The phone was one of the few things that kept more than 175,000 soldiers now serving in Iraq and Afghanistan connected to their families during the holidays.

1st Sgt. Milo Sinatati called his family on Christmas Eve, "since I knew the lines would be tied up on Christmas Day to wish everyone a merry Christmas." He made the most of his brief call, talking to his wife, Salvina, his sons, Aaron and Timothy, and daughter, Roxanne.

Sinatati, 43, is the top enlisted soldier in Headquarters and Headquarters Battery of the Tropic Lightning's artillery section. He has been in the Army for 24 years and married for 23.

"During those 24 years, I have missed spending seven Christmas holidays with my family," the 1980 Waianae High School graduate said.

"The worst one was probably in 1996 when I was in Kuwait," Sinatati said. "Only limited travel was allowed. The only phone we could use was a couple of miles away. There was no computer access like we have now where we can write home every day."

Lau is single and has been in the Army for five years. In a phone interview he said, "I will try to take it like another day and not think of it as Christmas."

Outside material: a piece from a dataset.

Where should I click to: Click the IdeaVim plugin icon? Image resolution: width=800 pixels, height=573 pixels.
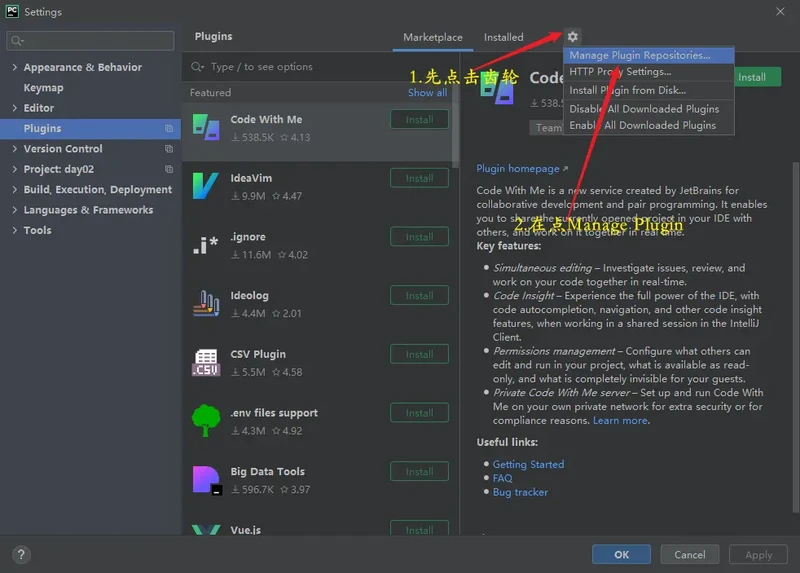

Lau, a 1995 Kaimuki High School graduate, has been home only once during his military service. "I made one last year and celebrated it with my family in Pearl City," he said.

The others were spent in Kuwait and at Fort Bragg in North Carolina. But serving in the war zone in Afghanistan does not make this Christmas any harder than past holidays.

"Just being away from the family is hard," Lau said.

Sinatati is one of the few lucky ones. He is due in the islands for a rest leave on Wednesday, and he is expecting a belated Waianae-style Christmas celebration.

"We're planning a get-together with my family and all the relatives," Sinatati said, "and just spend time together."